Customer Experience Strategy in 2020 For Enterprises & Contact Centers

Posted On: February 14, 2020 |  5 mins read 762 Views

Customer Experience Strategy

Customer experience is the total of all experiences the customer has with the business. It is based on all interactions and thoughts about the business. Customer Experience Strategy is the main thing that every business should focus on.

Every interaction that a customer has with your business, whether it is talking to customer service reps, receiving the product/service they bought from you or navigating the website is the outcome of CX. All the experience faced at these touchpoints impacts your customers’ perception and their decision to keep coming back or not—so the great customer experience strategies are must to adopt.

“According to a large study by PWC, 73% of us say the customer experience is an important factor.”


What Is A Customer Experience Strategy?

A customer experience strategy is a process of defining, planning and documenting an organization-wide approach to improve customer experience.

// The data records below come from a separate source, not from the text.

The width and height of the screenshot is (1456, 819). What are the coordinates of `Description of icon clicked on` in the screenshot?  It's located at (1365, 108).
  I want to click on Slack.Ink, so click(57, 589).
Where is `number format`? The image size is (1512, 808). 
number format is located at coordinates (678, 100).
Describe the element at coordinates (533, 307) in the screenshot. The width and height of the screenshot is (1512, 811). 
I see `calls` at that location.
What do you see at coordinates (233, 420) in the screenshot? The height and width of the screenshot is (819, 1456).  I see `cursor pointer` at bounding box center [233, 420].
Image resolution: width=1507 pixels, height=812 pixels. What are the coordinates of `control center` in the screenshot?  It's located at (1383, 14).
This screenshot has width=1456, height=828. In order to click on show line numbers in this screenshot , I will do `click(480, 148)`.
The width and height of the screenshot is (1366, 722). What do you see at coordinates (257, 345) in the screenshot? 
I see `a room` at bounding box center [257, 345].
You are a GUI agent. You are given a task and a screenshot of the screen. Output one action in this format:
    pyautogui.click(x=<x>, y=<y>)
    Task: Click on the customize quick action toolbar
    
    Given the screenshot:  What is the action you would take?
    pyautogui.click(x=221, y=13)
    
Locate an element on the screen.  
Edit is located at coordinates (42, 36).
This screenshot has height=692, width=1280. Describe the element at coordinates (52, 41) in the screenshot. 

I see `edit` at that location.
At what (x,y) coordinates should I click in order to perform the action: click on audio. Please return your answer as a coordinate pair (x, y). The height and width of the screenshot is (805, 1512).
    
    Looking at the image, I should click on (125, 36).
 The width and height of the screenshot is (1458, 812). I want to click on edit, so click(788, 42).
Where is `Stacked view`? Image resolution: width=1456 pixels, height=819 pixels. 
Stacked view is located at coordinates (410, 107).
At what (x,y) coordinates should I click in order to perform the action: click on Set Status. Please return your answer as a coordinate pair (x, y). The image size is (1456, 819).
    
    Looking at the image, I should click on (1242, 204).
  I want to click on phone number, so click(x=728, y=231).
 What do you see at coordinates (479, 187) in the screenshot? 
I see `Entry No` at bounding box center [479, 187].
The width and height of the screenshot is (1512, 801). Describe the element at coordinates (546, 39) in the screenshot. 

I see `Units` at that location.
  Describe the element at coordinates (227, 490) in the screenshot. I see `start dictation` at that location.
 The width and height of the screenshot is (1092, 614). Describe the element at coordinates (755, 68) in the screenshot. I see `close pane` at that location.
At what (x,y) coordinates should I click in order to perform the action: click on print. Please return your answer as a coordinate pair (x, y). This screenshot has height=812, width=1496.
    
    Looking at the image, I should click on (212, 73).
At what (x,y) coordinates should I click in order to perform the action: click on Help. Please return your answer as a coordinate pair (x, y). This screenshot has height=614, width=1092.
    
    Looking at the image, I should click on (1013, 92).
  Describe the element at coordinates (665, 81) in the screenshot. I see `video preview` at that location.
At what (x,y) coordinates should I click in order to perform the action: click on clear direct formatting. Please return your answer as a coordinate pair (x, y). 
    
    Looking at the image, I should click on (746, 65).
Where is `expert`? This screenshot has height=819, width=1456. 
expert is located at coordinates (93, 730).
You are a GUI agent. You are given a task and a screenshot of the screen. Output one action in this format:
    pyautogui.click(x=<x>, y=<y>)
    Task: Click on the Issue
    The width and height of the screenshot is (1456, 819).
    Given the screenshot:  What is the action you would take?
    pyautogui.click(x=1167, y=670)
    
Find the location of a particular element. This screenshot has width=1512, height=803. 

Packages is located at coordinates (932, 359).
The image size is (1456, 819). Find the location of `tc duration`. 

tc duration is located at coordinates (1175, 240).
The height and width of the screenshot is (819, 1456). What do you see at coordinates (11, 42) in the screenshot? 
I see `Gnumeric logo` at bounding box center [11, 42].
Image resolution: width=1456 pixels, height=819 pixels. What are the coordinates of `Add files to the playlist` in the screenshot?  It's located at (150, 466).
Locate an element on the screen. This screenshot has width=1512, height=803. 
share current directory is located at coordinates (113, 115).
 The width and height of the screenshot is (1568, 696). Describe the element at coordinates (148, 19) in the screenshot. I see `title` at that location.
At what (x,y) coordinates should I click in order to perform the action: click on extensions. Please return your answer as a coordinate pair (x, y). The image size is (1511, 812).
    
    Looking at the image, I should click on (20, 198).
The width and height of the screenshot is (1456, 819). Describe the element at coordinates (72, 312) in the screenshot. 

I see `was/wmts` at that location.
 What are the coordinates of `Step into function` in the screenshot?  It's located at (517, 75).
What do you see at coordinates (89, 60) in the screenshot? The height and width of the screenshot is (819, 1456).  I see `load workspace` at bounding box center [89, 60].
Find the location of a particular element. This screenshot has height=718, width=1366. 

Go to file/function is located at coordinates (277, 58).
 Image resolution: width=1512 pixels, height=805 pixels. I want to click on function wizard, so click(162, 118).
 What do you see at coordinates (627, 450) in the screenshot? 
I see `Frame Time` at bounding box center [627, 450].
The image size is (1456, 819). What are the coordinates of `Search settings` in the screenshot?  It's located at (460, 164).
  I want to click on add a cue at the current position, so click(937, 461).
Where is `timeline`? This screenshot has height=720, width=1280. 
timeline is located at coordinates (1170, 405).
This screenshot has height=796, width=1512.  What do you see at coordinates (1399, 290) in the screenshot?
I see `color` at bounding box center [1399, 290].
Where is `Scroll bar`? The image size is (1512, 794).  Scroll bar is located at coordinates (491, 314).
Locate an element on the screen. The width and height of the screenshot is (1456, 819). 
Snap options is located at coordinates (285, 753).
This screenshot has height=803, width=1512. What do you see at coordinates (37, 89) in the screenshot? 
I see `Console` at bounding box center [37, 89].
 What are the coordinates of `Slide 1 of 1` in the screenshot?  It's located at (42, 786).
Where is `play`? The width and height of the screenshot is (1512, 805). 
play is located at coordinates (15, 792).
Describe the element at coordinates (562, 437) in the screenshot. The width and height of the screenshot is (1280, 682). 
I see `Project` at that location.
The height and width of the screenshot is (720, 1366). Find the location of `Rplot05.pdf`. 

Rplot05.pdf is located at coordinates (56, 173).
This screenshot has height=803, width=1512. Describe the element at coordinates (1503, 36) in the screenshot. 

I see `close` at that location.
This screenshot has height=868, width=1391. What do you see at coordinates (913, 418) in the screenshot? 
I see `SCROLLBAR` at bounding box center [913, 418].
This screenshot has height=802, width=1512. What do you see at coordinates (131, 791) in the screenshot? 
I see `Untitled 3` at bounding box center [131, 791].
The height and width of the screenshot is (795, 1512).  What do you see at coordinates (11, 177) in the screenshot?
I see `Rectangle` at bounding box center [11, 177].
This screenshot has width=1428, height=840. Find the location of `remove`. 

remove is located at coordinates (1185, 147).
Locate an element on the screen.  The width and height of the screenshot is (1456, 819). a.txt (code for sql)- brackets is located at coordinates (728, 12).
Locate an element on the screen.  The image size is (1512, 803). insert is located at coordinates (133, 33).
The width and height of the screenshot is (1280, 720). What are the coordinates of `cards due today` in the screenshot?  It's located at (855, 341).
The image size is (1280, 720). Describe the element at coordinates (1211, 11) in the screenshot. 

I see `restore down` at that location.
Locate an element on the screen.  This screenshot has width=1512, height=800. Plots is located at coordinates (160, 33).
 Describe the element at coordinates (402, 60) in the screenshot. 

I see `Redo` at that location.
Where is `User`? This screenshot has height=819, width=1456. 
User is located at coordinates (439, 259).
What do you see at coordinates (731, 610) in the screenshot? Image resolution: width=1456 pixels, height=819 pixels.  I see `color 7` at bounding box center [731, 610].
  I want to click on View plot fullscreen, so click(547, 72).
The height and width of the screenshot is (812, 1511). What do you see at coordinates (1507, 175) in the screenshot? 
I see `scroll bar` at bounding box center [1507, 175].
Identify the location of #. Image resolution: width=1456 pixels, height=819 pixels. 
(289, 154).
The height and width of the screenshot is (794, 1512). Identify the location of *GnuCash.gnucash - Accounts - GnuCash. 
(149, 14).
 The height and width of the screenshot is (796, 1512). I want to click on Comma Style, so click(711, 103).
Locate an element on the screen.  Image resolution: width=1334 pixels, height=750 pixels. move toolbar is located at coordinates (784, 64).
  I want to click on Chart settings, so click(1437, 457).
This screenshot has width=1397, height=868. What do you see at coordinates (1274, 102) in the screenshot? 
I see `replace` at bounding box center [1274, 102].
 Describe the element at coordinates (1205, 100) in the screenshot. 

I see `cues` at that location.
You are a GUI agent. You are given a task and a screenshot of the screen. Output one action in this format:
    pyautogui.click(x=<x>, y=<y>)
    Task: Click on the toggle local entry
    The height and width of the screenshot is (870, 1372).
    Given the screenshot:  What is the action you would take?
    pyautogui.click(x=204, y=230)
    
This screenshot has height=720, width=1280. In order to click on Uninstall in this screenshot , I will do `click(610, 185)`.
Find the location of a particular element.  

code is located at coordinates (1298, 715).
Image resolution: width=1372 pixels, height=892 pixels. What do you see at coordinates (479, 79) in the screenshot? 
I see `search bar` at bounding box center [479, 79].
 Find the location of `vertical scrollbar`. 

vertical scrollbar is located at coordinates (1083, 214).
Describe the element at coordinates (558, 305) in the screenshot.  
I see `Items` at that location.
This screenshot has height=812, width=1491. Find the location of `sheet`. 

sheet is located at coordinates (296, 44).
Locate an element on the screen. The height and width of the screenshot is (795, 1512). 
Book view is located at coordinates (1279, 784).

Planned CX strategy helps to meet business goals.


Importance of Customer Experience Strategy

A customer’s ‘experience’ with your brand is a never-ending process, whether you define it or leave it to random circumstances. As a business, you are always delivering experiences with each interaction and at each touchpoint – what varies is whether it is an experience that moves them closer to purchase or away from the purchase.
Having a good customer experience strategy means understanding customer behavior and expectations, and delivering on these expectations. Or better yet – delivering more than what is expected!


Customer Experience Strategies for 2020


1. Personalization of Experiences

Personalization is the key to customer experience. According to a study by VentureBeat, 77% of the digitally exposed consumers expect a super personalized digital experience. Consumers want the services and experiences customized according to their needs, preferences, and requirements.

2. Build a customer-centric culture

Whether B2B or B2C, when it comes to customer experience(CX), every function, every customer-facing employee, every representative on every channel and platform, has a role to play in delivering a good experience.


While you can have one team to manage and report on your CX effort, the real delivery comes from each and every moving part in the organization, that needs to work together to create and deliver great customer experiences. In other words, you need to build a customer-centric culture to deliver on your customer support strategies, and its got to start at the top.


3. Refocus on the UX to deliver ‘human’ experience

Every company needs to pay attention to user experience, especially when there is self-service involved.


Self-service is not a challenge. In fact, more and more users prefer self-service, as long as it is simple, instinctive and requires the least effort to ‘figure out’. This means, understanding user instincts when it comes to websites and software engagement, and delivering a UX that leverages these ‘human instincts’.


4. Find every possible source of CX intelligence

To be customer-centric – means to listen to your customers and incorporate their needs into your product and service offering.

For example, your customer-facing employees can turn out to be the biggest sources of untapped and direct customer experience intelligence.

Social media is another source of information to find where the customers are facing friction in your customer experience.


5. Deliver smarter CX surveys

Customers like to provide feedback, whether they are really happy or plain unhappy. While that is a given – the quality of their responses depends on the question and ‘how’ it is asked. This means when it comes to designing your surveys, which is the primary source of customer feedback data:

  • Be completely neutral in your line of questioning
  • Have a ‘zero tolerance’ policy for asking ‘leading’ questions
    For instance, “How good was your experience?” is a leading question.
  • Avoid long/complex wording in questions. No customer has the patience to spend brain-power in giving feedback, keep them short and simple to understand and answer.